Basically a linear congruential generator, based on parameters
discussed in "Random Number Generators: Good Ones Are Hard To
Find" (Park and Miller, CACM, Oct. 1988). To increase the
period, I use two of them, with slightly different periods,
merged using a shuffling algorithm described in Seciont 7.1 of
<i>Numerical Recipes in C</i> (Press, Teukolscy, Vetterling and
Flannery, 1992).

> I use the mersenne-twister for anything that really matters in
> my work.

I've heard that they are very good. I've not had any reason to
complain about my current implementation, but of course, I don't
use it for anything really serious.

> Though I believe the MT is less susceptible to having lower
> order bits be less random, I haven't yet seen a study that
> proves that.

I believe that it passes all of the standard tests, which should
be enough.

> I would like to though -- seriously I would.
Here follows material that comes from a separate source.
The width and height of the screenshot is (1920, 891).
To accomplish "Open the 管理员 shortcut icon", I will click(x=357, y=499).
If you can point
> me to one or to a study that proves that the lower order bits
> for the PRNGs that you use are not less random, please post a
> link.

The behavior of linear congruential generators is discussed in
detail in the Park and Miller article cited above. For the
Mersenne twister, I would look up the papers where it is first
presented -- given its date, I presume that they document
sufficient test results to convince people that they are good.

FWIW, I usually use a very simple first test: I simulate
throwing a pair of dice, using "rand()%6 + rand()%6 + 2". The
relative probabilities for the results from 2 to 12 should be 1,
2, 3, 4, 5, 6, 5, 4, 3, 2, 1. Do ten or twenty trials of
1000 throws each. If any one number is systematically above or
below the expected probability, it's suspicious. (If all numbers
are always exactly the expected probability, it's also
suspicious.)

With the orignal Unix implementation of rand(), the probability
of 2, 4, 6, 8, 10 or 12 in this test was 0 -- the values never
came up. I've not done extensive tests of the rand() under
Solaris today, but at least this simple test doesn't show up any
obvious errors.

--
James Kanze GABI Software
Conseils en informatique orient?e objet/
Beratung in objektorientierter Datenverarbeitung
9 place S?mard, 78210 St.-Cyr-l'?cole, France, +33 (0)1 30 23 00 34


[ See http://www.gotw.ca/resources/clcm.htm for info about ]
[ comp.lang.c++.moderated. First time posters: Do this! ]

From: kevin.hall on
> Which C library is "the C library"?

Ok, you're right here. What I should have said to be more clear is
"Many implementations of the C library use 'simple' PNRGs that are
notorious for this behavior. In particular, many older libraries use
linear congruential generators which are known to display this
behavior".

> Maybe. I'm defending thinking instead of basing engineering decisions
> on rumors.

Look, linear congruential generators are known to have this problem.
Modulo is thus known *in some circumstances* to be a poor choice.
Division is known not to have problems *in all circumstances*. (This
is what Carlos has pointed out too). I'm going to choose the operation
that is will work all the time. Then I don't have to worry as much
about how good the PNRG is for lower order bits.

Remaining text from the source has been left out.